Many of us have worked in pretty grotty jobs throughout school and university - cafes, shops, old peoples homes etc etc (in my case) - all those jobs have given me fantastic experiences, they didn't have anything directly related to my final career but obviously gave me a hard work ethic as I can afford to no longer work (for money) Grin.

Bonsoir · 03/12/2011 12:55

My DSS1 would not have got the two-week work placement he got last year in London, aged 16, if he had not done the one-week work placement he did 18 months earlier, at 14. I think, OP, that you are quite naïve about how even at such a young age one experience opens doors to another, better one ("CV building"). Again, my DSS1 could not have done the course he did last summer if he had not done lots of language trips in previous summers.
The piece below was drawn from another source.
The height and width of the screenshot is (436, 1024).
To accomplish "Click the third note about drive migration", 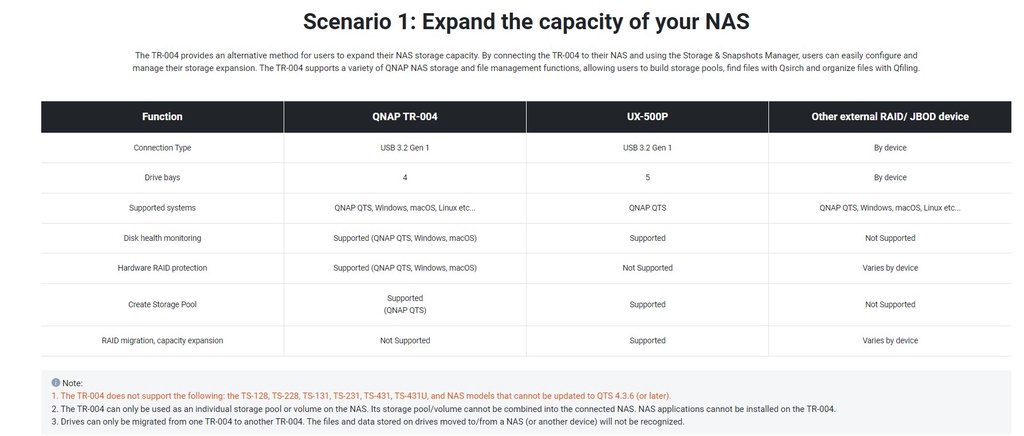I will pyautogui.click(x=367, y=422).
You cannot just swan up aged 18 for your first job or course and get something interesting - you need to show that you have been working up towards it for a while.

pixiestix · 03/12/2011 12:56

"I don't expect him to work until his A levels are finished and or do I expect him to work in his final year."

Wow, you and I live on different planets OP.

But good luck to you, your son sounds like he is getting some fantastic chances in life Smile

ElephantsAndMiasmas · 03/12/2011 12:59

Exactly, Bonsoir :o

daveywarbeck · 03/12/2011 13:00

There is also the point that whilst you and your son don't see any particular benefit to him in doing a plcaement, sometimes the rules of the time and place we find ourselves in i.e. school mean we have to do things we don't want to, or don't particularly see any point in.

Do you generally see your son as an exception to rules at school you don't agree with?

StrictlySazz · 03/12/2011 13:04

I agree with Bonsoir - seeing graduate applications these days (i have viewed many), those who are good have spent years working up to 'working'. They can demonstrate proactivity, tenacity, work ethic and the like. As someone else said, for inteviews they will need to demonstrate 'competencies' (leadership, problem solving, communication/listening skills). 'Real world' examples from this type of WE are invaluable.

exoticfruits · 03/12/2011 13:20

they are constantly force fed how important this year is yet suddenly 2 weeks out of school is necessary "for their cv" - seriously?

Yes. They need far more than straightforward studying these days. Any work contacts are useful. He might get a Saturday job out of it. More and more it is work experience, and who you know, that counts. Don't knock it.

EnjoyResponsibly · 03/12/2011 13:21

It's not just employers that will be interested in w/e or part time work. His university application will have a lot more colour to it.

Given DS wants to do a paper round and it's you (albeit due to location) that's objecting he clearly wants to do some work, why the heck aren't you helping him? He could work in the petrol station or supermarket whatever to make extra to supplement his allowance.

I am laughing gently at your attitude, and can only imagine your outrage OP when he starts at Uni tries to get a PT job and gets lipped to the post by all the other kids who will have jobs of any nature to put on their CV's.

Plus the school are going to think you're bloody bonkers.

Mrsrobertduvall · 03/12/2011 13:36

School is not all about getting qualifications....WE as someone said earlier, helps them realise it is not all about "them" ....that going to work entails getting there on time, having set lunch breaks and not wandering off when you feel like it, working alonside other adults (which most have never done), encourages self esteem, and knackers them out.
Dd is planning some voluntary work over XMas as she has lots of free time, and she would enjoy it....and she will be making her own way there.

You seem to have his life all planned out for him.